Quantum Search Algorithm
Abstract
In this thesis we tried to take an overall look at quantum computation and specifically at the quantum search algorithm, an algorithm for unstructured search that finds with high probability the solution. This algorithm provides a quadratic speed up compared to the best possible version of a classical unstructured search algorithm.
The first chapter develops, in deduction from the postulates of quantum computation, a brief description of the elements of quantum circuits, namely bits, registers, gates, channels and the final measurement operation. We also describe a peculiar property of quantum computation: entanglement.

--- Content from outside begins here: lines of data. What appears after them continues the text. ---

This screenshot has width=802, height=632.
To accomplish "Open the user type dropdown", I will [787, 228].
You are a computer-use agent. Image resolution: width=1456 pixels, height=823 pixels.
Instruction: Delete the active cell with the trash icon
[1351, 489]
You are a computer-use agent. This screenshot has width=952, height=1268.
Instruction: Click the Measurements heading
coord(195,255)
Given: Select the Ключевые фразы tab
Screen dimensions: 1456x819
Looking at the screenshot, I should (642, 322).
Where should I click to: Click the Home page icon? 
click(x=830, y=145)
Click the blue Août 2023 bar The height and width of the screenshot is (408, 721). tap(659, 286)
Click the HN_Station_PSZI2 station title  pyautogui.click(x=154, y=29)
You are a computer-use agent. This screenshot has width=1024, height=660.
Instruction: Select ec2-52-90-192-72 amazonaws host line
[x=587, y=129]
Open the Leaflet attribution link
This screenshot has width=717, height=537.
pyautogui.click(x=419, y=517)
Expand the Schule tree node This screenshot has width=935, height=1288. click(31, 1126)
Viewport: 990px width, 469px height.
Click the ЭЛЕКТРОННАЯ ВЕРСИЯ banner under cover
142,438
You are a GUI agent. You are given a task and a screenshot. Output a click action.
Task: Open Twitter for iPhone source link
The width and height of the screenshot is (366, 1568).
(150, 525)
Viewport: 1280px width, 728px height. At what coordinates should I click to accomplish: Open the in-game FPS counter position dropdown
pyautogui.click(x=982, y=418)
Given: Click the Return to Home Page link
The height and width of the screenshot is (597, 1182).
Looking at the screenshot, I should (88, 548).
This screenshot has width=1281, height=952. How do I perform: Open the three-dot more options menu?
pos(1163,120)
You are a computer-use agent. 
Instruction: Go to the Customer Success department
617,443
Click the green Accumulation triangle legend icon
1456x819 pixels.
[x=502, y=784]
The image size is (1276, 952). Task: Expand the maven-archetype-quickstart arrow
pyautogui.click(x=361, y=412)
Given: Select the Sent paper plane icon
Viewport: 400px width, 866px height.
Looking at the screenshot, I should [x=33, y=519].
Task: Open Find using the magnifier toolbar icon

The second chapter begins with a description of what the quantum search algorithm is and how it works. Grover's algorithm can be seen both from an algebraic and a geometric point of view, both of them are explained; then the peculiar element of the algorithm is described: the subroutine.
We continue with a demonstration of the correctness of the algorithm and after that some concrete examples are presented. The problem of the impact of the number of solutions on the performance of the quantum search algorithm, and some possible solutions, are then described.
In conclusion we focused on the performance of the algorithm, on its optimality and on the possible consequences that this could have in terms of the hierarchy of quantum complexity classes. After that there is a brief mention of the consequences that a large-scale application of the algorithm could have on classical cryptography.